Some people have a real hard time getting older, especially people of my generation who are rapidly approaching 30. There is a lot of propaganda about weight loss, exercise, food and cosmetics to make the aging process slow down or reverse itself. This is baloney. Time marches on. Your body changes, your metabolism slows down (whimper). But something that I have learned about food: you can eat it and stress about it and fuel your body with crazy, unhealthy things. This will not make you look or feel any younger. But you can fuel your body with healthy things that make you feel good that allow you to enjoy the life thats right in front of you, right now, so you don’t miss anything and you can actually live. That’s why it’s so important to put the right food into your body. Its also super important to enjoy and savor what you have, to slow down and enjoy the entire process of food: from the creating to the eating. For me, that means lazy mornings off of work, slowly savoring coffee and making pancakes.
This is my favorite pancake recipe. It’s easy, quick, and delicious. A lack of orange juice can be substituted with 1 full cup of buttermilk or plain milk. I’ve often used chocolate chips instead of blueberries, or both. Skip the zest if you don’t have any. Almond or vanilla extract work well here. For me, thats the mark of a good recipe: its flexible, no fuss, and uses whats on hand to still get something delicious.
One crucial tip: before you being cooking your pancakes, place a cookie sheet in the oven at 200 degrees F and place wire racks on the cookie sheet. After each pancake is done, slide it in the oven onto the rack. Do not stack them on top of one another. Stacking them creates condensation and results is moist, soggy cakes. You want warm cakes with crisp edges and tender centers. This is how you get there.
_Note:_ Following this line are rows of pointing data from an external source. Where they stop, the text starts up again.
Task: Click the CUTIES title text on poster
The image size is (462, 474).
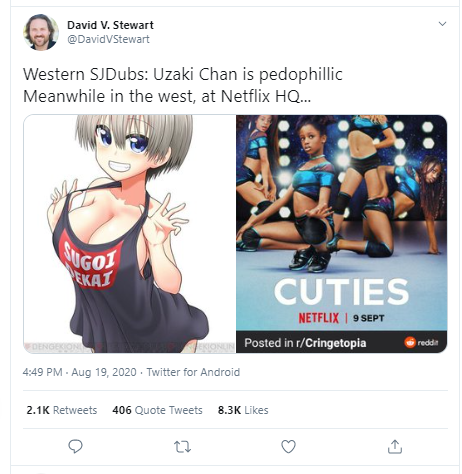Action: click(x=341, y=292)
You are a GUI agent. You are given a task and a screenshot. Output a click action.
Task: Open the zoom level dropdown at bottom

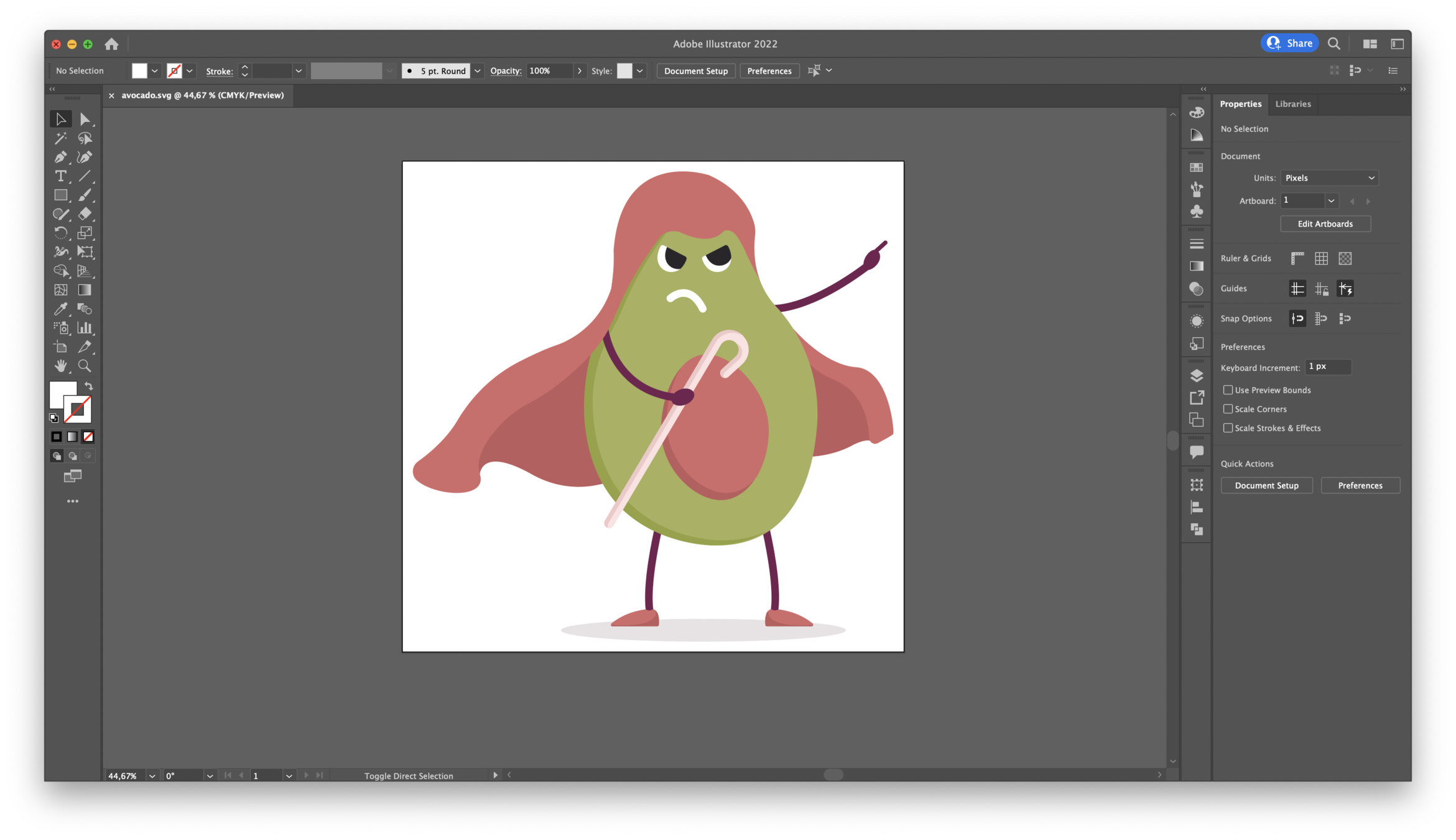pos(152,776)

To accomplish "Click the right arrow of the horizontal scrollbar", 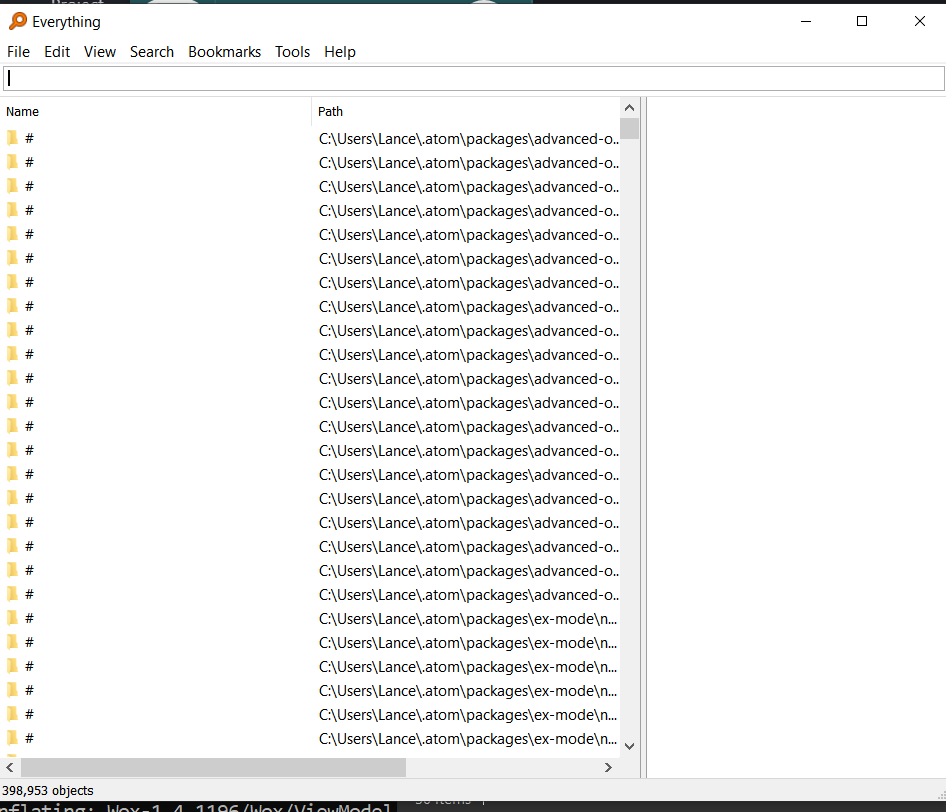I will pos(608,767).
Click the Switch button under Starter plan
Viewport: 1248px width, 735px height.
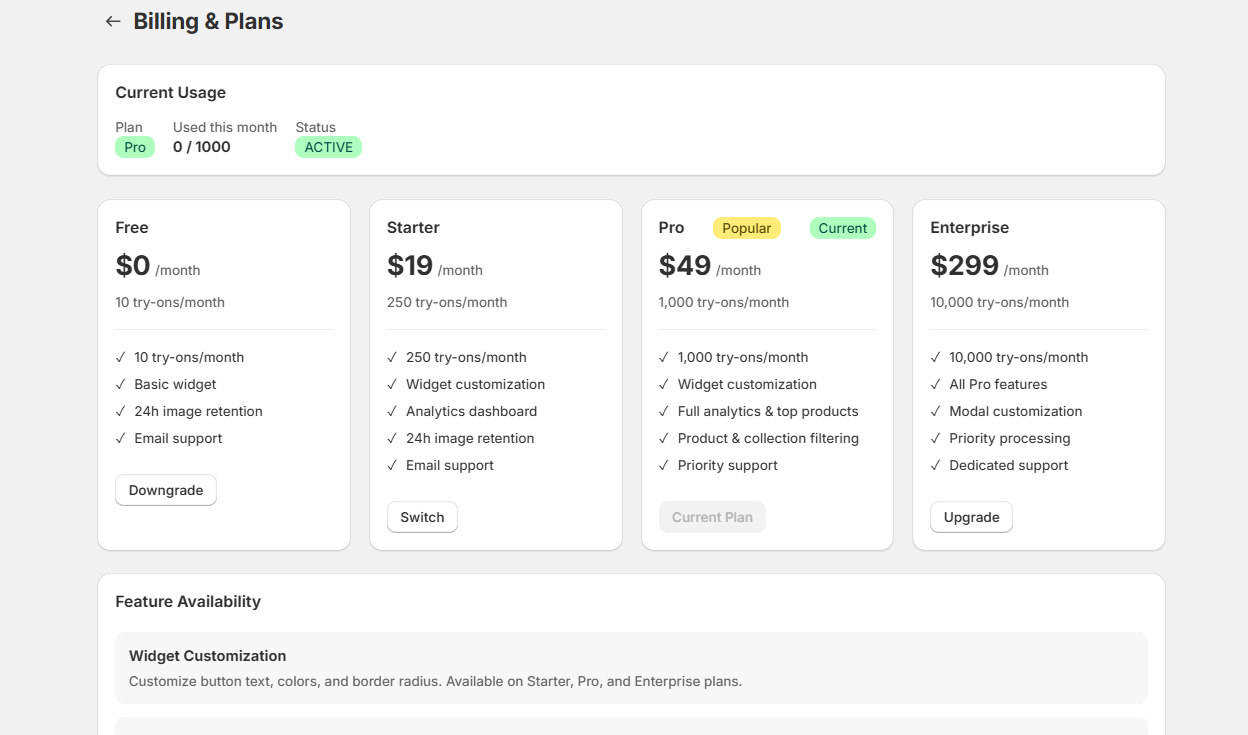pyautogui.click(x=422, y=517)
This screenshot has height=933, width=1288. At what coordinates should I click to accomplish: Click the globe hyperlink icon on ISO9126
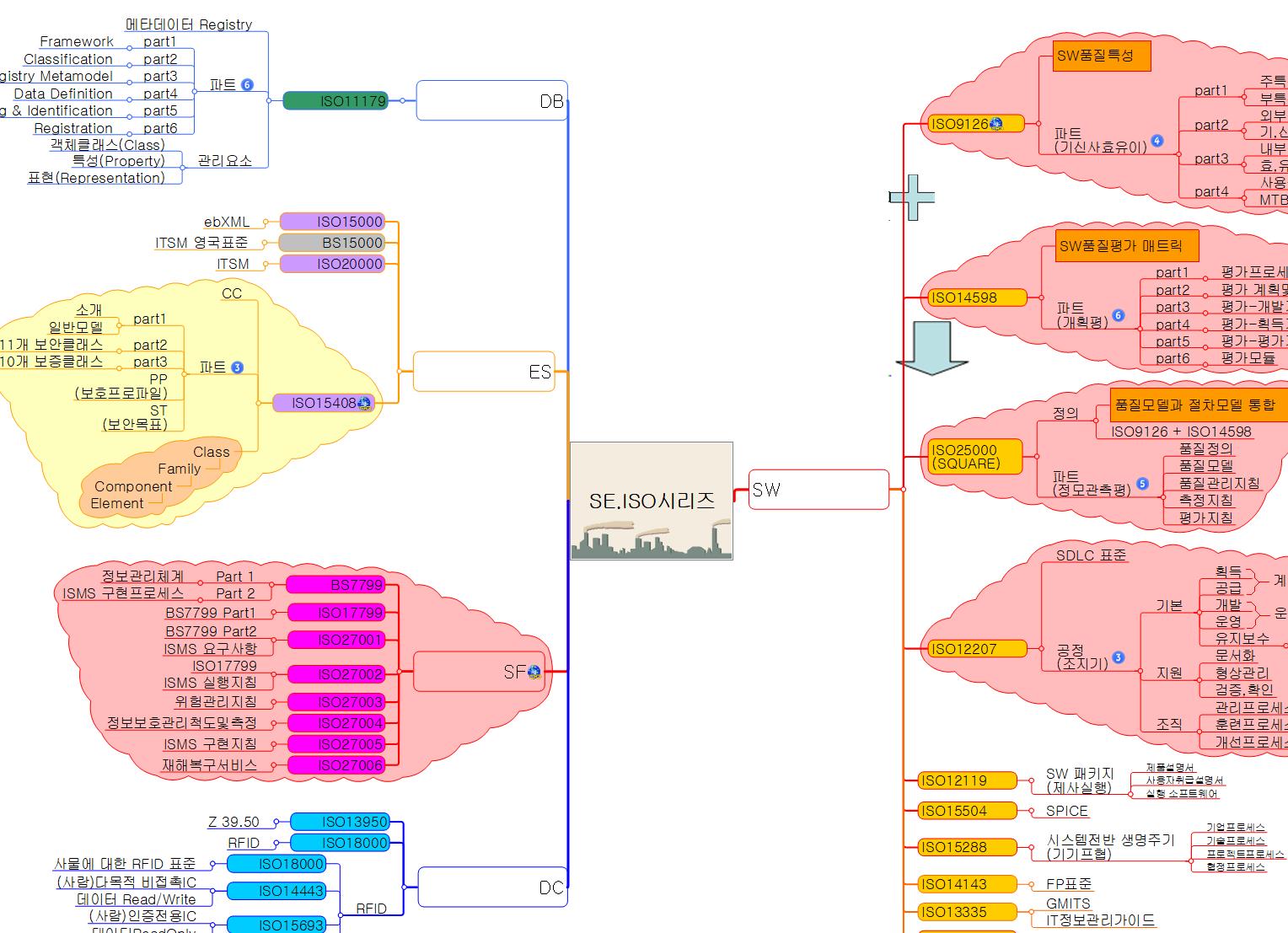tap(996, 124)
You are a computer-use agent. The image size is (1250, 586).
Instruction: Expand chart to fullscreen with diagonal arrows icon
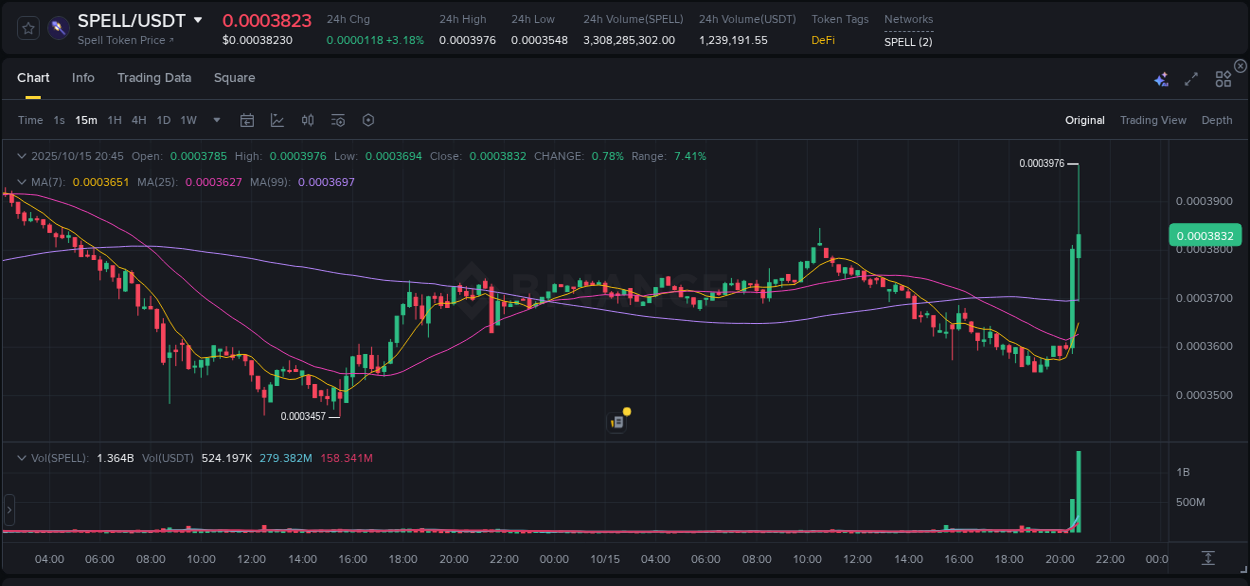[1190, 78]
This is especially important if you are making pancakes for a crowd and want to keep them warm.
Adapted from the Joy the Baker Cookbook
Makes 8-10 small to medium pancakes
1 cup all purpose flour
1 tablespoon granulated sugar
1 teaspoon baking powder
1/2 teaspoon baking soda
1/2 teaspoon table salt
1 large egg
3/4 cup buttermilk
1/4 orange juice, freshly squeezed, or store bought in a pinch
2 teaspoons orange zest
1/4 teaspoon vanilla extract
1/2 cup fresh blueberries, or frozen, thawed and drained.
3-4 tablespoons of butter, for the griddle
maple syrup, powdered sugar, or if you’re feeling fancy, lemon curd for topping.
Preheat your oven as noted above.
In a medium bowl, combine the first 5 ingredients and set aside. In a smaller bowl, whisk together the egg, buttermilk, juice, zest and extract. Pour the wet ingredients into the dry ingredients and stir until just combined. Fold in the blueberries. Let the batter rest for 5 minutes, while the griddle heats. Turn the griddle on medium heat, apply a small pat of butter, and cook your pancakes 1 to 2 pancakes at a time by spooning 3 tablespoons of batter onto the griddle. Let each pancake cook for 2-3 minutes per side or until golden brown on both sides and cooked through. I find that when the edges are bubbling, it’s time for the first pancake flip. Place your cooked pancakes in the oven to stay warm and continue until all the batter is gone, using more butter as needed. Garnish with your favorite pancake topping and serve while warm with coffee and bacon. If your lucky enough to have leftovers, I store them after they have cooled completely in a plastic bag in the fridge and reheat in the toaster.